東北大などの研究で、入れ歯の手入れを【毎日はしない】65歳以上の高齢者が肺炎を発症リスクが、毎日手入れをする人より1.3倍高くなり、75歳以上になると約1.6倍に高まることが分かりました。

入れ歯洗浄の重要性が示された

2016年に行われた高齢者調査の結果を基に、相田潤・東北大准教授(口腔衛生学)らは、入れ歯をブラシ磨きや洗浄剤に浸したりする頻度を過去1年間の肺炎発症との因果関係を、要介護認定を受けていない全国市町の約7万1,000人を対象に研究。

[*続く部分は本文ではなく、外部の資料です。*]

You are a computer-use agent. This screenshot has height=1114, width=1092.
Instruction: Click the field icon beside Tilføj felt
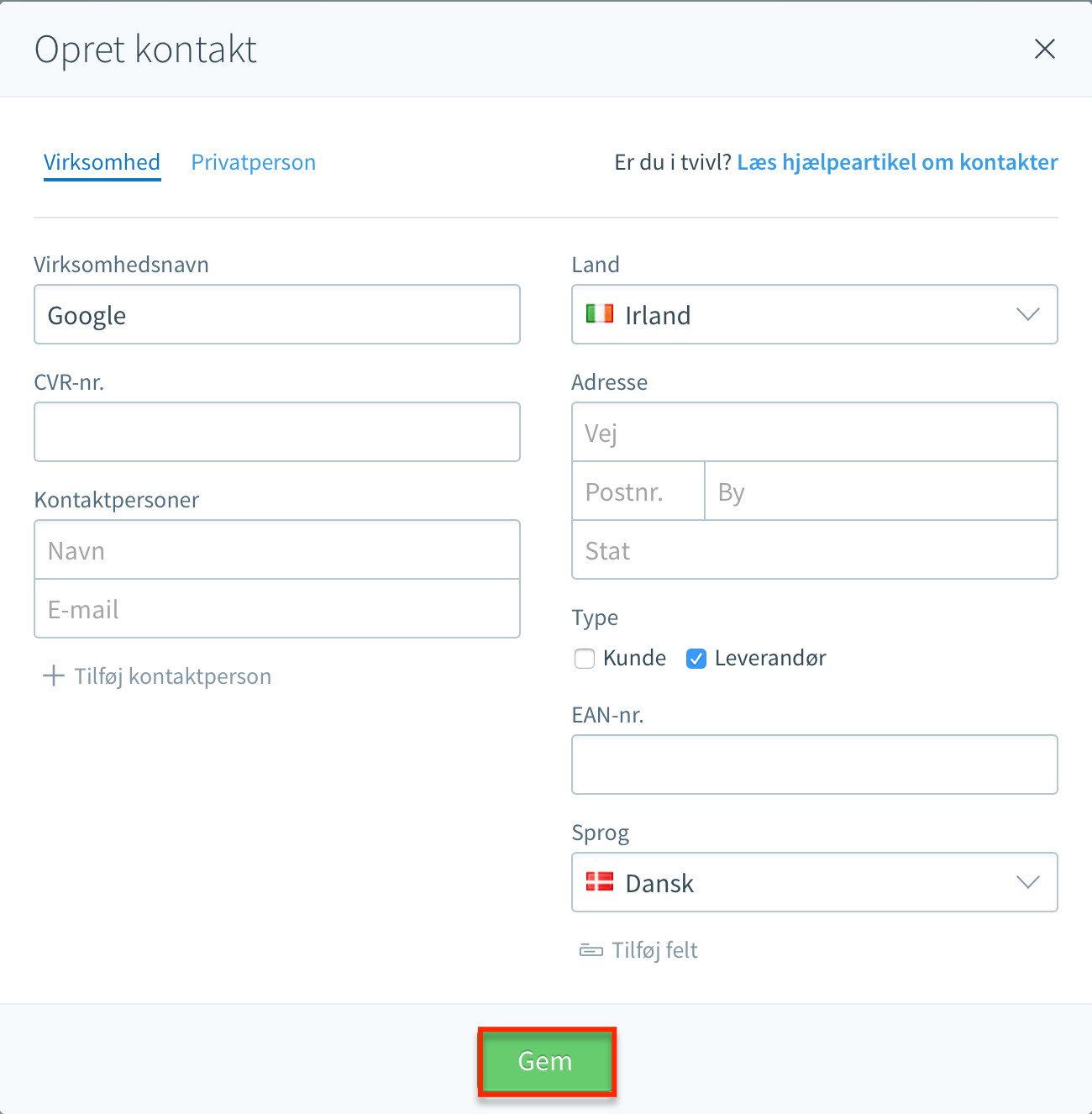(x=591, y=950)
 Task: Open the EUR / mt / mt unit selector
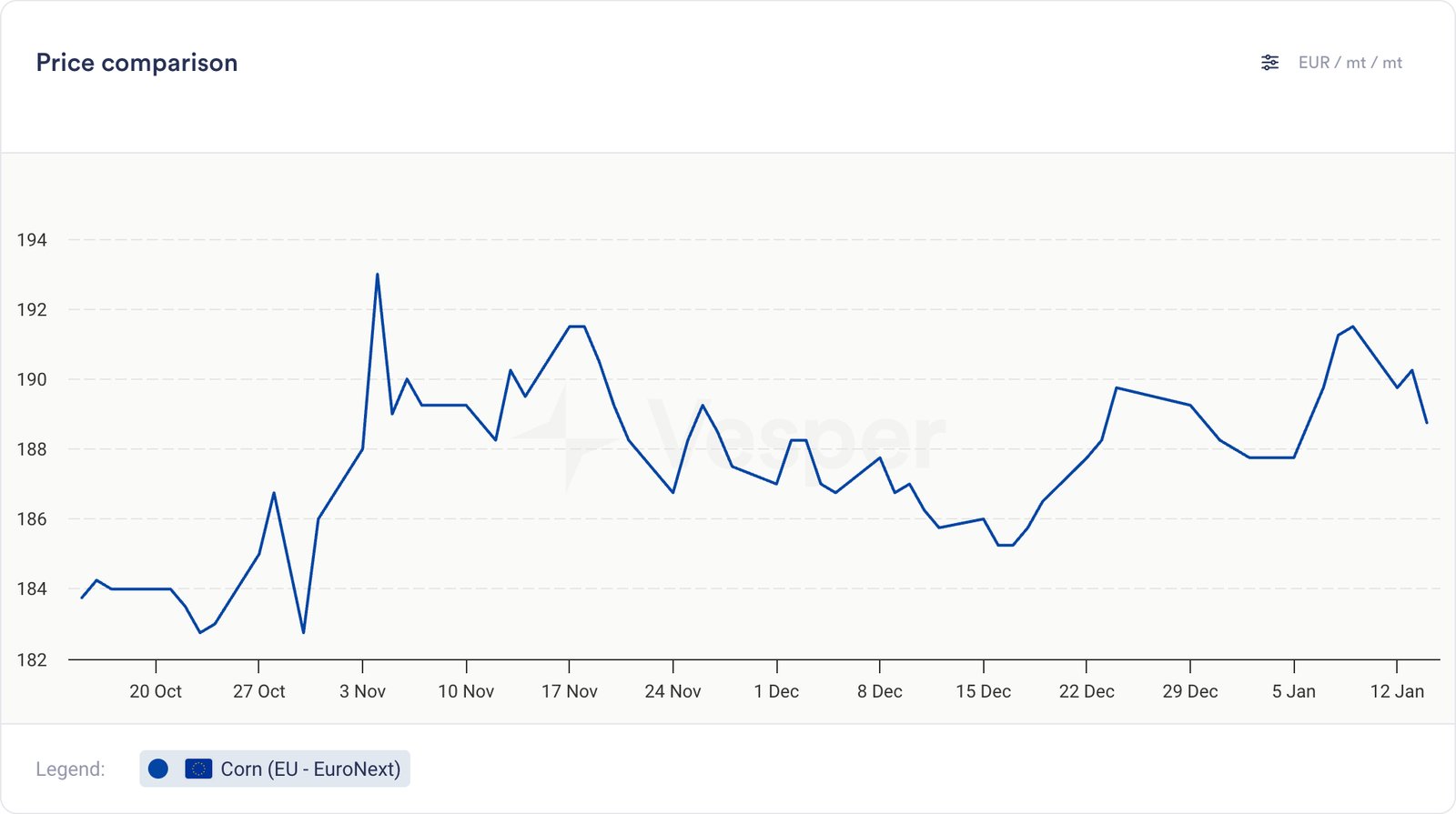[1350, 63]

結果、肺炎を発症する割合は【毎日手入れをする:2.3%/毎日はしない:3.0%】。また、75歳以上に限ると【毎日する:2.9%/毎日はしない:4.3%】。毎日手入れをしない人の肺炎の発症リスクが1.30倍、75歳以上は1.58倍高いことが分かりました。

なぜ、肺炎リスクが高まるのか

入れ歯の洗浄が不十分、もしくはしていないと入れ歯に付着した細菌が増殖し、そこから食べ物や唾液と一緒に気管に入ることで肺炎のリスクが高まります。さらに、高齢者の場合は飲み込む力などが衰えていることも要因で肺炎を引き起こされます。

肺炎リスクを下げるには、入れ歯の洗浄や残歯や舌の清掃を丁寧に行い、食事前に口腔マッサージや発声練習などを行うことで予防ができます。